### Text passage
------------------------------------------------------------------------

Monthly Archives: March 2012

Meet the spider: Latrodectus hesperus

Ladies of the night

The widow tends her parlor.

I don’t worry about the widows. They’ll be fine. Putting aside the question of whether I should be worrying about them, I know they’re a resourceful bunch. Ever since the first bulbous lady of the night appeared along the property-line fence, spinning her tough, ratty web as I walked past with the flashlight on garbage night, the black widows have endured. Now that the builders next door are about to demolish the fence and build a new one, it’s very likely that the widows will just colonize that one, too. I won’t bring it up with the new neighbors, at least not right away. They’ll think my sympathies are misplaced.

The widows who haunt the fence haven’t been there long. When we bought the house 11 years ago most of the spiders in the nooks and crannies of the yard were Steatoda grossa, false black widows. They scare the unwary, because they’re petite, dark-chocolate replicas of the widows and they hang out where you’d expect a widow to be. After a little research and a lot of familiarity I saw them as chums, and now salute the false widows as they fumble away from the broom. But then Latrodectus appeared—not actually glistening in the light of the full moon, though that enhances my mental picture—and suddenly Steatoda grew scarce. This new species bore watching.

I thought about wiping them all out before they got too entrenched, but never had the heart. I caught and relocated a few. I kept a couple others in terraria out of curiosity, but when they spun egg sacs I questioned the wisdom of the project and relocated them, too. And now they’re part of the landscape: invisible by day, out on their lines by night, always ready to scoot back into a downspout or between the slats if they detect something amiss.

------------------------------------------------------------------------

### Extracted data
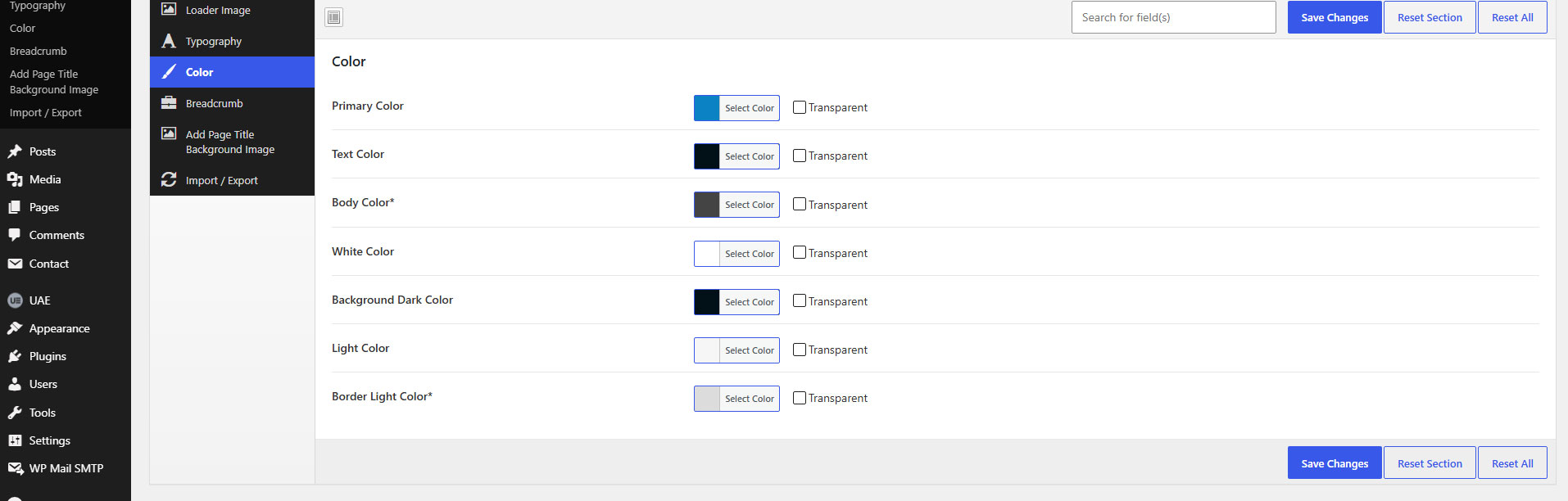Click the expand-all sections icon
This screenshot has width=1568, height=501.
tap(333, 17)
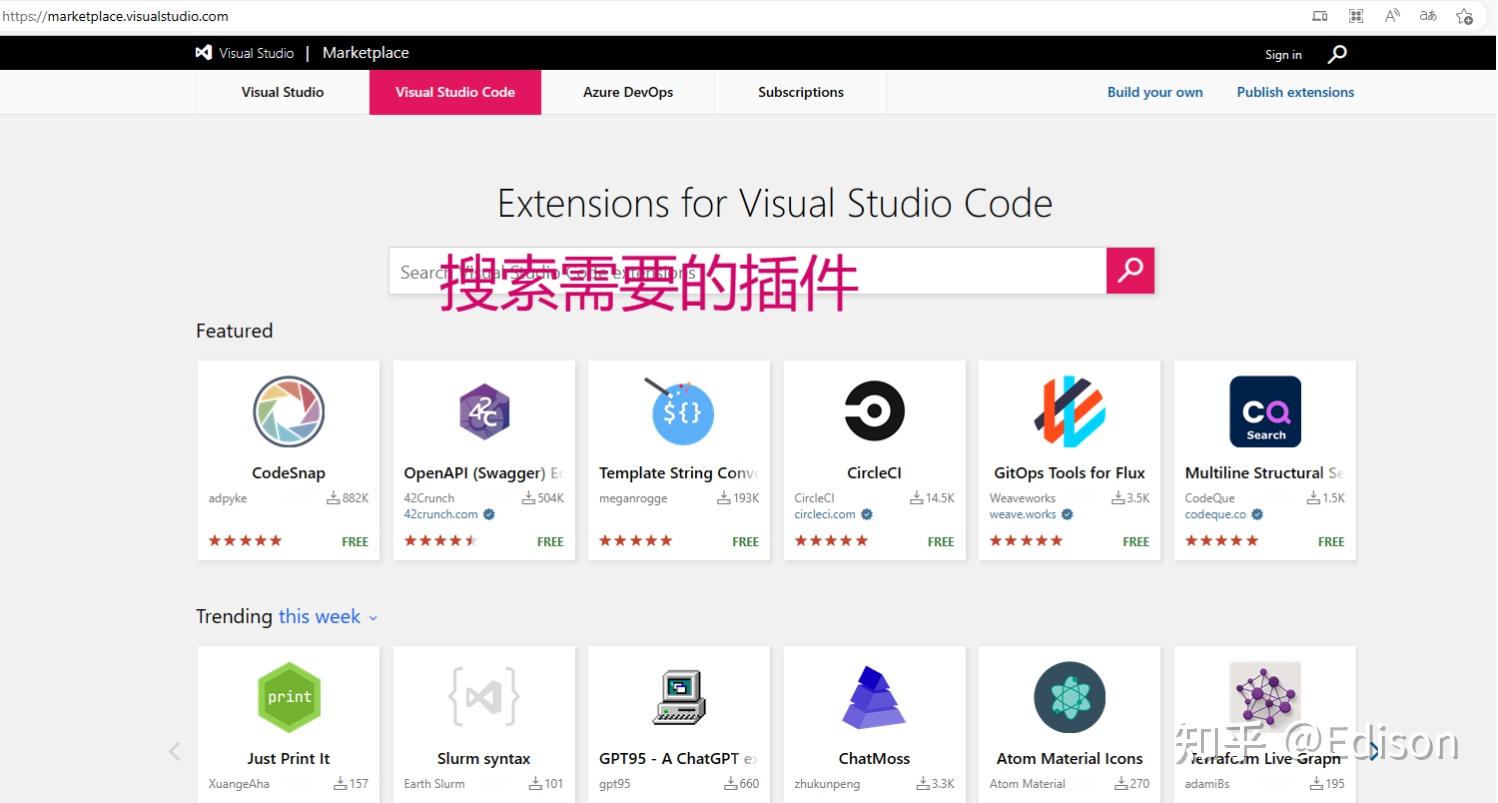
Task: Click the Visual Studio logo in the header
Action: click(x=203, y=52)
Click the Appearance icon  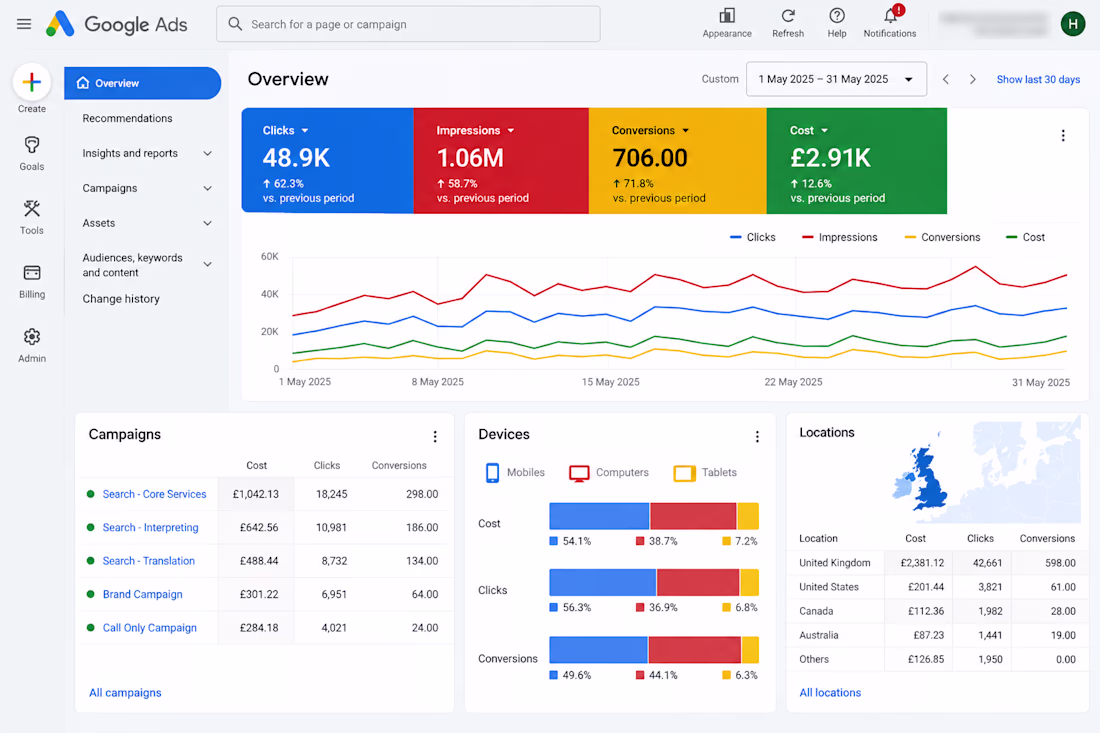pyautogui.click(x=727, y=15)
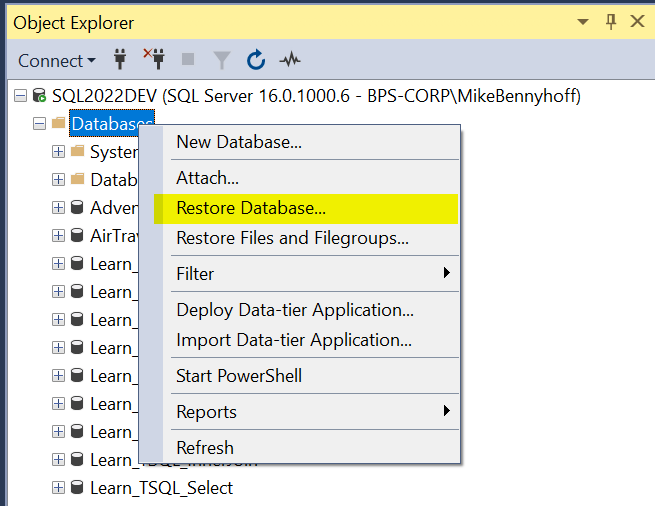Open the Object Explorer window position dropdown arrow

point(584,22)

------------------------------------------------------------------------

### What is needed
List every action the spider essay's writer reports actually having taken with the black widows, not counting what was only considered.

### Answer space
- Caught and relocated a few of them
- Kept a couple of others in terraria out of curiosity
- Relocated the kept ones as well after they spun egg sacs